Exercise material
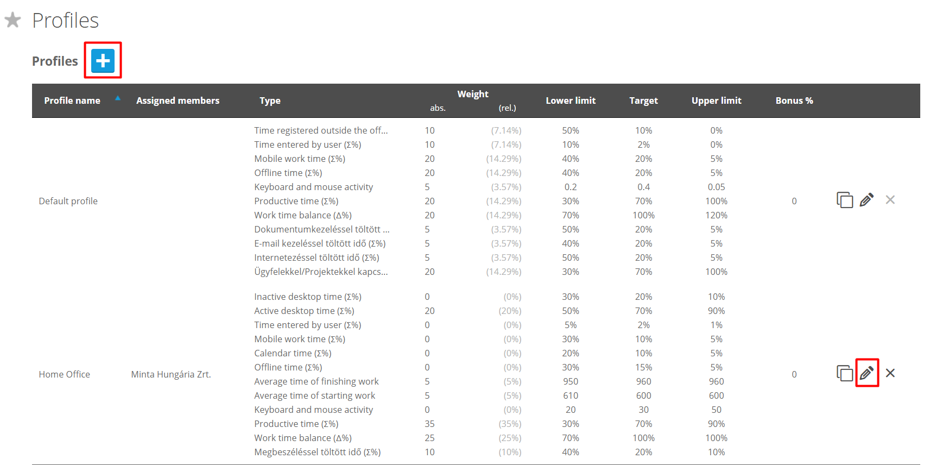Click the Type column header
Screen dimensions: 936x465
[x=270, y=100]
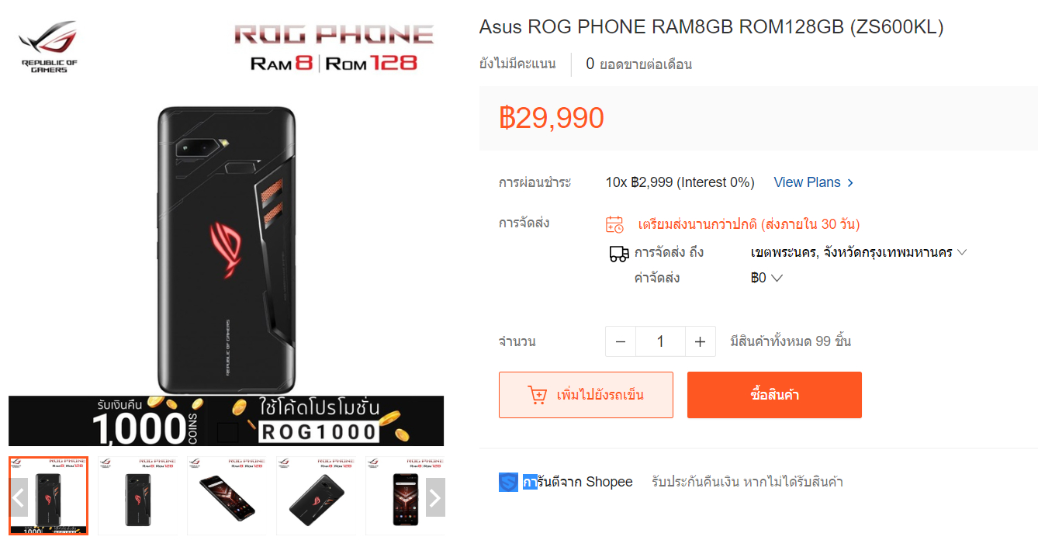Show previous product thumbnails with left arrow
Viewport: 1038px width, 547px height.
coord(19,497)
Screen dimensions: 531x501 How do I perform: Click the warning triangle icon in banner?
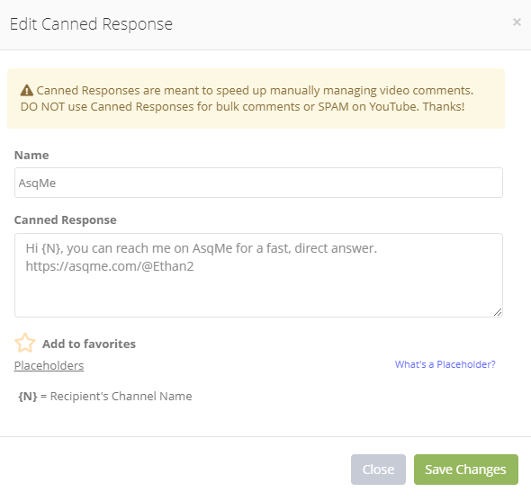[x=27, y=90]
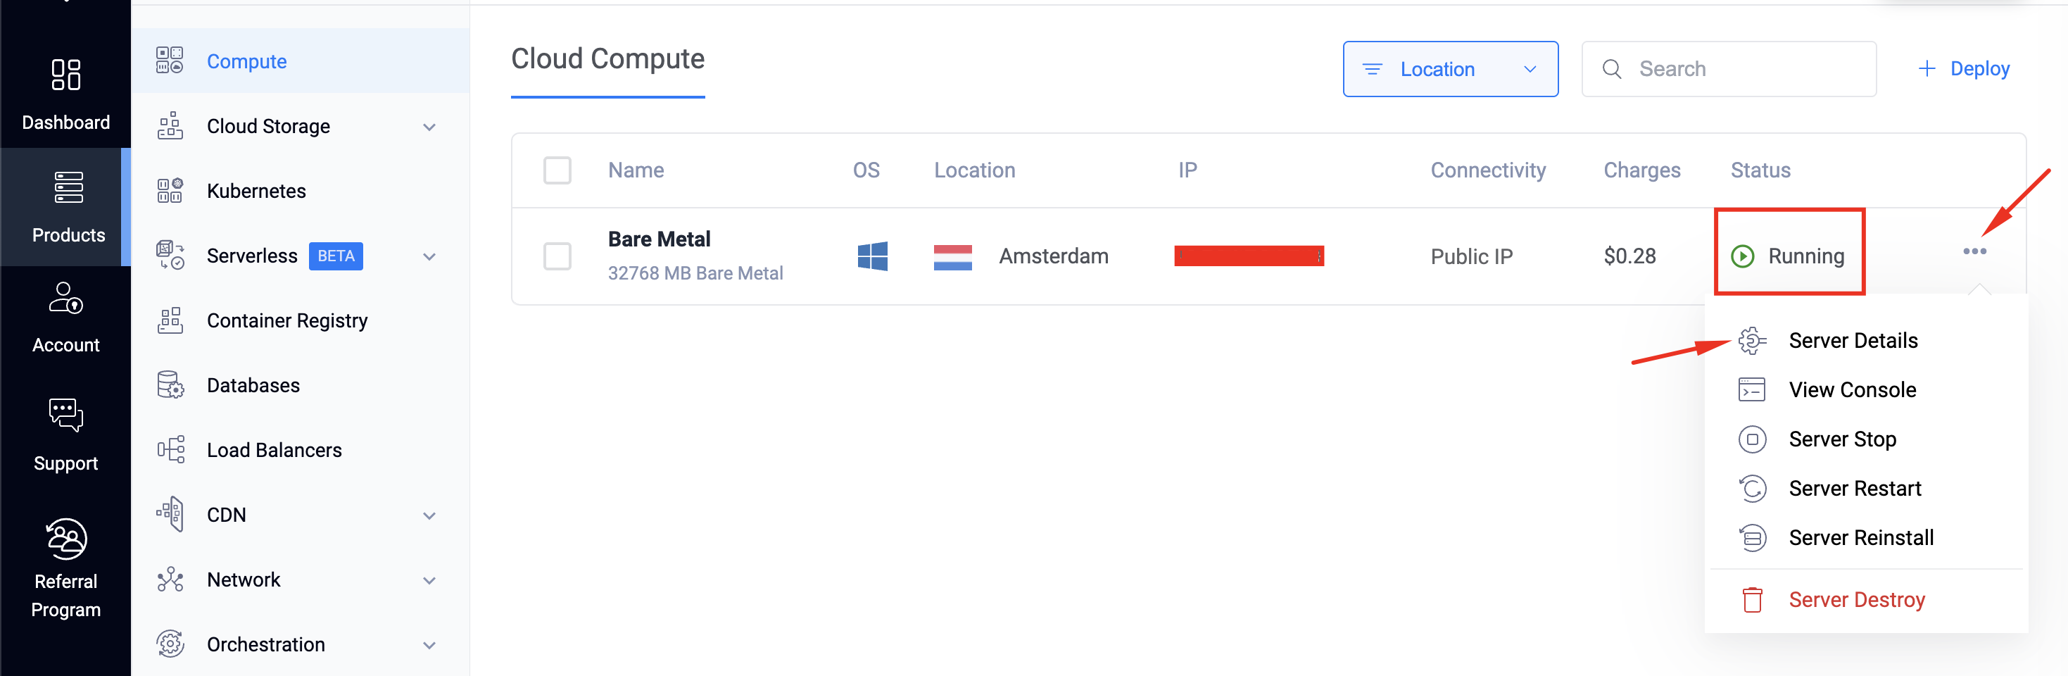This screenshot has width=2068, height=676.
Task: Expand the Cloud Storage submenu chevron
Action: click(x=429, y=127)
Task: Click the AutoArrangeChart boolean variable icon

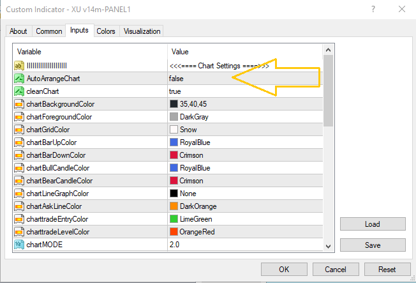Action: [19, 79]
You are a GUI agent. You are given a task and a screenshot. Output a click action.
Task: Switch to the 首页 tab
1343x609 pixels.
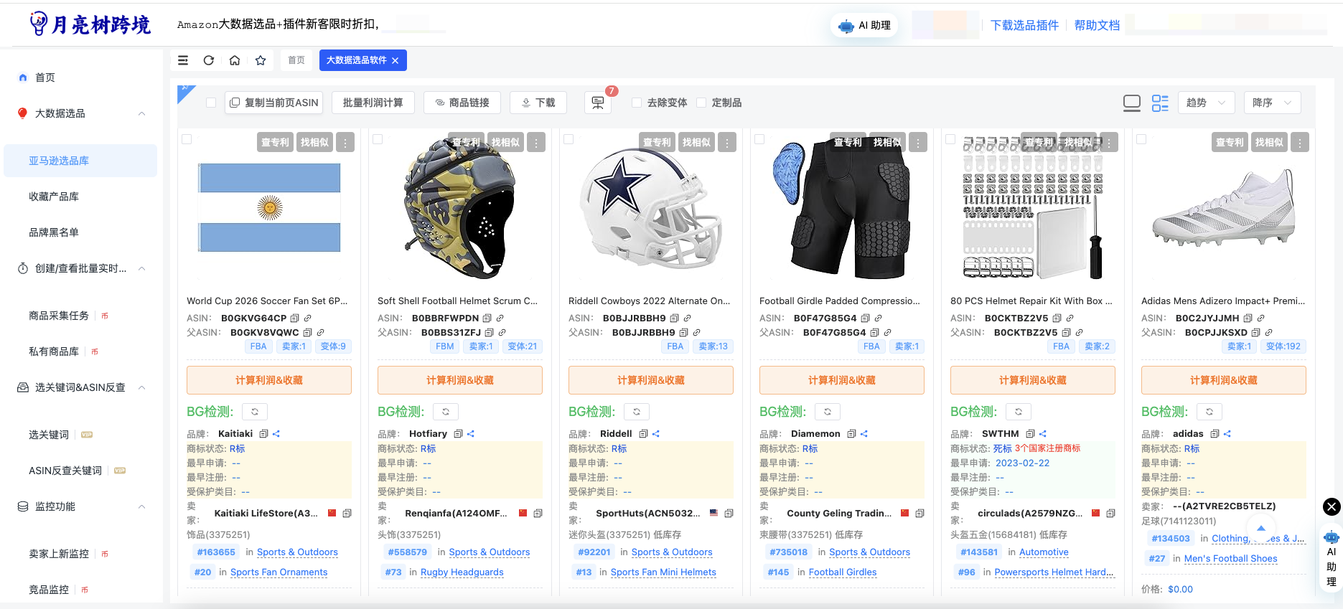click(x=296, y=60)
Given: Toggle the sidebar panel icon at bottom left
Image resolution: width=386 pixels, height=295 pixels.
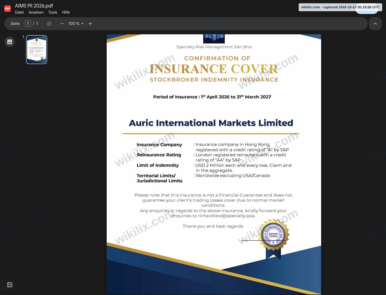Looking at the screenshot, I should point(10,285).
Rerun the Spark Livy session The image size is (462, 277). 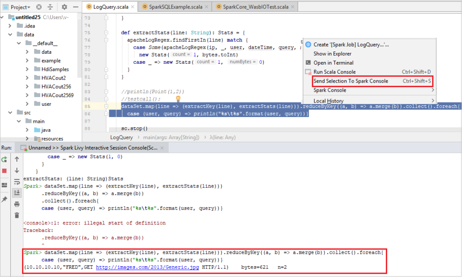[x=5, y=160]
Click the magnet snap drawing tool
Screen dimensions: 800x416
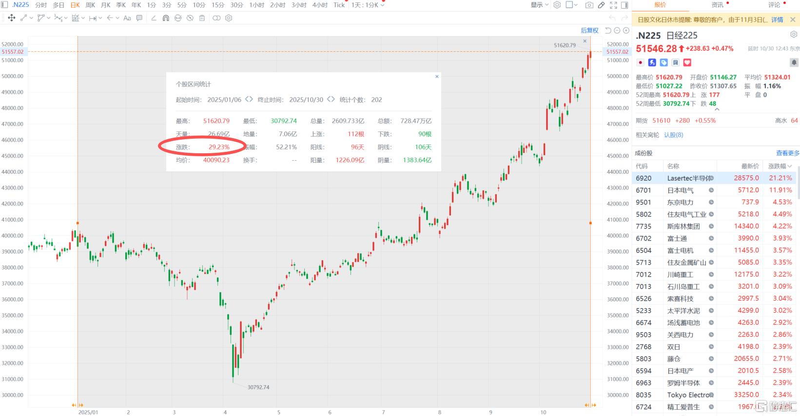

The request
Rewrite the rows from the line that has "Screen dimensions: 531x501" through the line that has "Looking at the", swapping "sidebar panel" for "side panel" and keeping everything else the same. Leave the pictures out.

Correct answer
Screen dimensions: 531x501 How do I perform: Click the warning triangle icon in banner?
[x=27, y=90]
This screenshot has width=2068, height=676.
Task: Expand the Cloud Storage submenu chevron
Action: click(x=429, y=127)
Task: Click the AutoArrangeChart boolean variable icon

Action: [19, 79]
You are a GUI agent. You are given a task and a screenshot. Output a click action.
Task: Switch to the 首页 tab
1343x609 pixels.
click(x=296, y=60)
Given: Toggle the side panel icon at bottom left
Image resolution: width=386 pixels, height=295 pixels.
Looking at the screenshot, I should point(10,285).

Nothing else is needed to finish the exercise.